[What to work on] Each entry below is to be copied verbatim.

■ ■ ■ ■ ■

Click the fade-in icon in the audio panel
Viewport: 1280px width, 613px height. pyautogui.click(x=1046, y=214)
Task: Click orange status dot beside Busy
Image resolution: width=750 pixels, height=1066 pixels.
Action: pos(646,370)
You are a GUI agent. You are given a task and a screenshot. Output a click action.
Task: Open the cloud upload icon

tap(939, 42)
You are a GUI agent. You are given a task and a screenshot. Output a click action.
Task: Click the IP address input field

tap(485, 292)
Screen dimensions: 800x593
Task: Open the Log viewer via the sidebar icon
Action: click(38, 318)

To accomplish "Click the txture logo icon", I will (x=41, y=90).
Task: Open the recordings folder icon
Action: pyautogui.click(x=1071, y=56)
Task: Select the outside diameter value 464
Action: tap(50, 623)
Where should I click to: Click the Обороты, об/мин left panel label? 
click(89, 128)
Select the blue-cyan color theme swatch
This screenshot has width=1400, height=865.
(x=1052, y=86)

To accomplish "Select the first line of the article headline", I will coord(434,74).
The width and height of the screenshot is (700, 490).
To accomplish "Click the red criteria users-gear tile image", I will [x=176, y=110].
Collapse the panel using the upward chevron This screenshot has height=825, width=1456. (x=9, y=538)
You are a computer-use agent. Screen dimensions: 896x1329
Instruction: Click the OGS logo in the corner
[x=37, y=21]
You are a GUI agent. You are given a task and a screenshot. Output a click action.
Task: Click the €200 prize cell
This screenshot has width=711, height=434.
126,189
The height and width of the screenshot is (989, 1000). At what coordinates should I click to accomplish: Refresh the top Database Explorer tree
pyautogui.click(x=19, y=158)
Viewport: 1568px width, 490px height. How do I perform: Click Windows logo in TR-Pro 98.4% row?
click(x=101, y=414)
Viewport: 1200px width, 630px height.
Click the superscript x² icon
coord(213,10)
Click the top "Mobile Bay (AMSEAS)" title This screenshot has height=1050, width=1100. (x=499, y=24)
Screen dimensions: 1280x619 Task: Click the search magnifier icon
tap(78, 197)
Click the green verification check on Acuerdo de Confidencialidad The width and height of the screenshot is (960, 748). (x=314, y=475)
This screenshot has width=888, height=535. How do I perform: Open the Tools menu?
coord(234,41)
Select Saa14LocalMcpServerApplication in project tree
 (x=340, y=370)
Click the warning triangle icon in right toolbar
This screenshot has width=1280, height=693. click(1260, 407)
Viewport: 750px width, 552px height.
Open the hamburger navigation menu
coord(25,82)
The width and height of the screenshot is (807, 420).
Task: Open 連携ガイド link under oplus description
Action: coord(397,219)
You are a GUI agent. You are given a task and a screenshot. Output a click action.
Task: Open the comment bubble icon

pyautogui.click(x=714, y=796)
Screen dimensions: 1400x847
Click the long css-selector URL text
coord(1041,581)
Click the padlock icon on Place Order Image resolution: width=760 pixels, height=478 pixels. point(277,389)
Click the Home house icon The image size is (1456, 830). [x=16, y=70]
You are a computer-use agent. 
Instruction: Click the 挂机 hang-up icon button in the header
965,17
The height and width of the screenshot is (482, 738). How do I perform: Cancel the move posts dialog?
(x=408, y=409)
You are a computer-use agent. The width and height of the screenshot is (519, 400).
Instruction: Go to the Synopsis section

■ ■ ■ ■ ■

[Output]
Click the fade-in icon in the audio panel
Viewport: 1280px width, 613px height. pyautogui.click(x=1046, y=214)
Task: Click orange status dot beside Busy
Image resolution: width=750 pixels, height=1066 pixels.
Action: pos(646,370)
You are a GUI agent. You are given a task and a screenshot. Output a click action.
Task: Open the cloud upload icon

tap(939, 42)
You are a GUI agent. You are given a task and a screenshot. Output a click action.
Task: Click the IP address input field

tap(485, 292)
Screen dimensions: 800x593
Task: Open the Log viewer via the sidebar icon
Action: click(38, 318)

To accomplish "Click the txture logo icon", I will (x=41, y=90).
Task: Open the recordings folder icon
Action: pyautogui.click(x=1071, y=56)
Task: Select the outside diameter value 464
Action: tap(50, 623)
Where should I click to: Click the Обороты, об/мин left panel label? 
click(89, 128)
Select the blue-cyan color theme swatch
This screenshot has width=1400, height=865.
(x=1052, y=86)

To accomplish "Select the first line of the article headline", I will coord(434,74).
The width and height of the screenshot is (700, 490).
To accomplish "Click the red criteria users-gear tile image", I will [x=176, y=110].
Collapse the panel using the upward chevron This screenshot has height=825, width=1456. (x=9, y=538)
You are a computer-use agent. Screen dimensions: 896x1329
Instruction: Click the OGS logo in the corner
[x=37, y=21]
You are a GUI agent. You are given a task and a screenshot. Output a click action.
Task: Click the €200 prize cell
This screenshot has width=711, height=434.
126,189
The height and width of the screenshot is (989, 1000). At what coordinates should I click to accomplish: Refresh the top Database Explorer tree
pyautogui.click(x=19, y=158)
Viewport: 1568px width, 490px height. How do I perform: Click Windows logo in TR-Pro 98.4% row?
click(x=101, y=414)
Viewport: 1200px width, 630px height.
Click the superscript x² icon
coord(213,10)
Click the top "Mobile Bay (AMSEAS)" title This screenshot has height=1050, width=1100. (x=499, y=24)
Screen dimensions: 1280x619 Task: Click the search magnifier icon
tap(78, 197)
Click the green verification check on Acuerdo de Confidencialidad The width and height of the screenshot is (960, 748). (x=314, y=475)
This screenshot has width=888, height=535. How do I perform: Open the Tools menu?
coord(234,41)
Select Saa14LocalMcpServerApplication in project tree
 (x=340, y=370)
Click the warning triangle icon in right toolbar
This screenshot has width=1280, height=693. click(1260, 407)
Viewport: 750px width, 552px height.
Open the hamburger navigation menu
coord(25,82)
The width and height of the screenshot is (807, 420).
Task: Open 連携ガイド link under oplus description
Action: coord(397,219)
You are a GUI agent. You are given a task and a screenshot. Output a click action.
Task: Open the comment bubble icon

pyautogui.click(x=714, y=796)
Screen dimensions: 1400x847
Click the long css-selector URL text
coord(1041,581)
Click the padlock icon on Place Order Image resolution: width=760 pixels, height=478 pixels. point(277,389)
Click the Home house icon The image size is (1456, 830). [x=16, y=70]
You are a computer-use agent. 
Instruction: Click the 挂机 hang-up icon button in the header
965,17
The height and width of the screenshot is (482, 738). How do I perform: Cancel the move posts dialog?
(x=408, y=409)
You are a computer-use agent. The width and height of the screenshot is (519, 400).
Instruction: Go to the Synopsis section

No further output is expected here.